Here's How America Feels After The Pope's Landmark Statement On Gays And Abortion

Here's How America Feels After The Pope's Landmark Statement On Gays And Abortion

Pope Francis' statements in an interview published last week that the Catholic church has been too "obsessed" with homosexuality and abortion, and should focus more on being a "home for all," have earned high approval from both Catholics and non-Catholics, according to a new poll conducted by HuffPost/YouGov.

The survey found that 46 percent of U.S. Catholics think Francis' remarks, during an interview with the Jesuit journal La Civilta Cattolica, reflect a "good change" in church direction, while 20 percent say his take on the issues "doesn't go far enough in changing church policy."

Just 15 percent of Catholics said the pope strayed "too far from traditional church values," while 19 percent were unsure how they felt.

During the interview, a little over six months into his papacy, Francis said the church has "sometimes locked itself up in small things, in small-minded rules" and, if it doesn't change, would be in danger of falling "like a house of cards."

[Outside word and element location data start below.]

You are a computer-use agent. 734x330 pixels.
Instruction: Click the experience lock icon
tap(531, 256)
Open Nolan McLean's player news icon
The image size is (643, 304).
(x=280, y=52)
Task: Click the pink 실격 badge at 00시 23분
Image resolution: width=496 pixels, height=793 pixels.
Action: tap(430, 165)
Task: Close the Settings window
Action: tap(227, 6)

While the pope has not advocated changing the church's positions on homosexuality, abortion or contraception, his comments, which followed an interview this summer where he said it was not his place to judge gay people, have been hailed by gay rights organizations. The Human Rights Campaign said last week that Francis has pressed the "reset button" on the church's relationship to lesbian, gay, bisexual and transgender people.

In the poll, 81 percent of Catholics said they thought the pope has had a "very positive" or "somewhat positive" effect on the church, while 76 percent said they had a "very favorable" or "somewhat favorable" view of him. Negative views of Francis and of his effect on the church were held by less 10 percent of the Catholics who were polled.

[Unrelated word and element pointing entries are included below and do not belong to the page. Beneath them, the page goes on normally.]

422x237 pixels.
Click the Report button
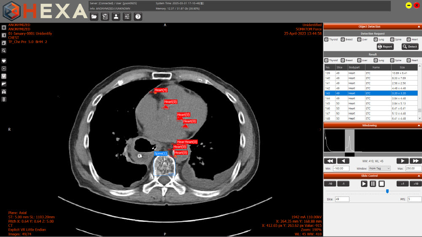(385, 47)
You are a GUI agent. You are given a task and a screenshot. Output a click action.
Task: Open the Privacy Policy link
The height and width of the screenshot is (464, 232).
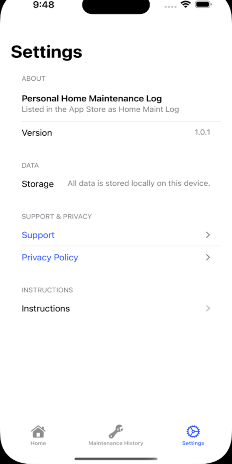[x=50, y=257]
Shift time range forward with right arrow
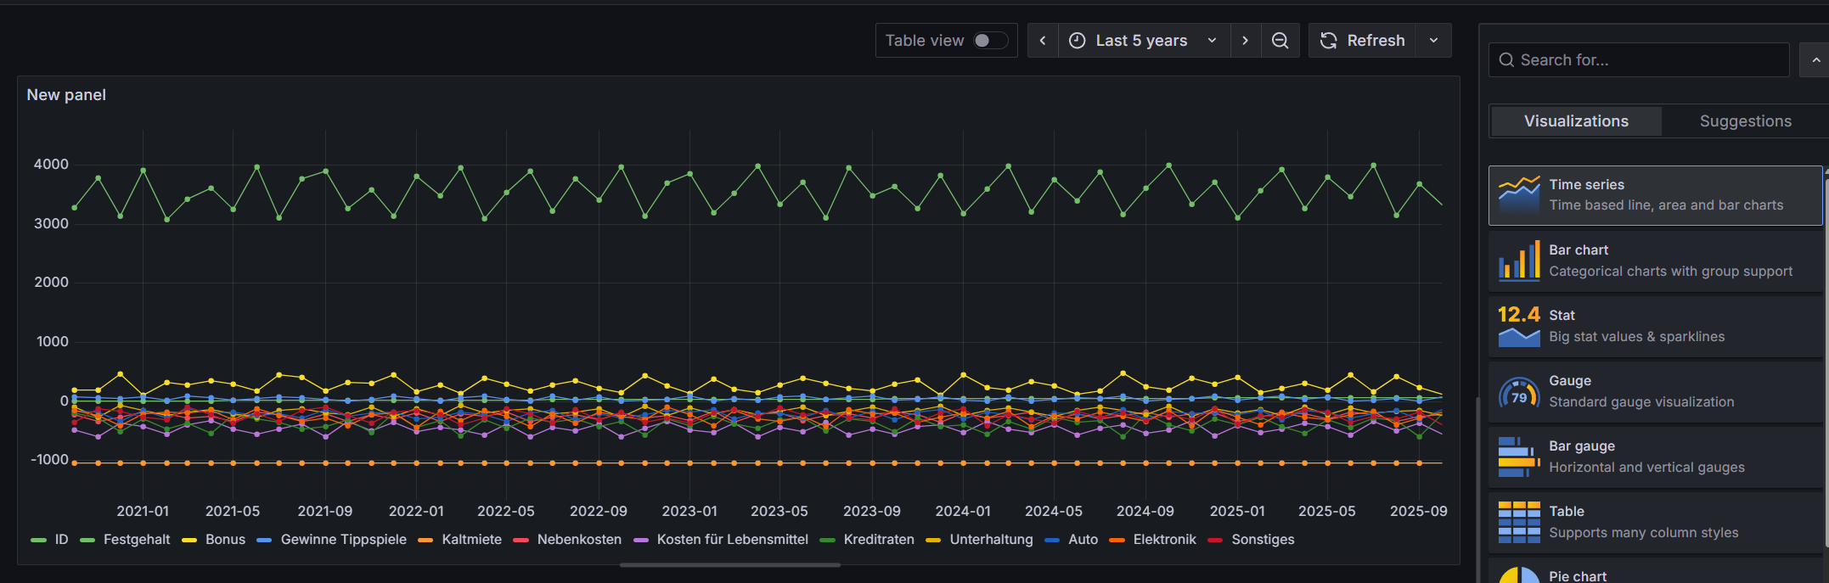This screenshot has width=1829, height=583. point(1245,41)
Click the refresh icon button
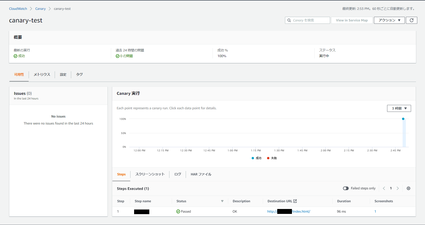The height and width of the screenshot is (225, 425). (x=411, y=20)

When asked what they would want the pope to do if they had a choice, 49 percent of Catholics surveyed said he should "change Church policies to reflect the attitudes of Catholics today." Meanwhile, 37 percent of respondents said the pope should maintain traditional church positions.

The poll found wide support for the pope among the broader population, with a majority of Americans having a positive view of Francis' and his effect on the church. Catholics were much less likely than members of other major religious groups to believe the pope's comments on sexuality and abortion had gone too far from church tradition. About 30 percent of Protestants said he went too far with such comments, while only 15 percent of Catholics agreed.

The HuffPost/YouGov poll was conducted Sept. 19 and Sept. 20 among 1,000 U.S. adults using a sample selected from YouGov's opt-in online panel to match the demographics and other characteristics of the adult U.S. population. Factors considered include age, race, gender, education, employment, income, marital status, number of children, voter registration, time and location of Internet access, interest in politics, religion and church attendance. The survey included 204 Catholics.

The pope's approval ratings have shot up since HuffPost/YouGov last conducted a poll about him two days after his election. In that survey, released March 15, 62 percent of U.S. Catholics said they had either a "very favorable" or "somewhat favorable" of him. More broadly, 35 percent of Americans said then that they had a somewhat or very favorable view of the pope.

HuffPost/YouGov also surveyed before Francis' election about U.S. Catholics' approval of Pope Benedict XVI. That survey found that a third of Catholics saw Benedict very favorably, compared to 10 percent of non-Catholics. Thirty-one percent of Catholics said they had a "somewhat favorable" view of him, while 18 percent of non-Catholics said the same.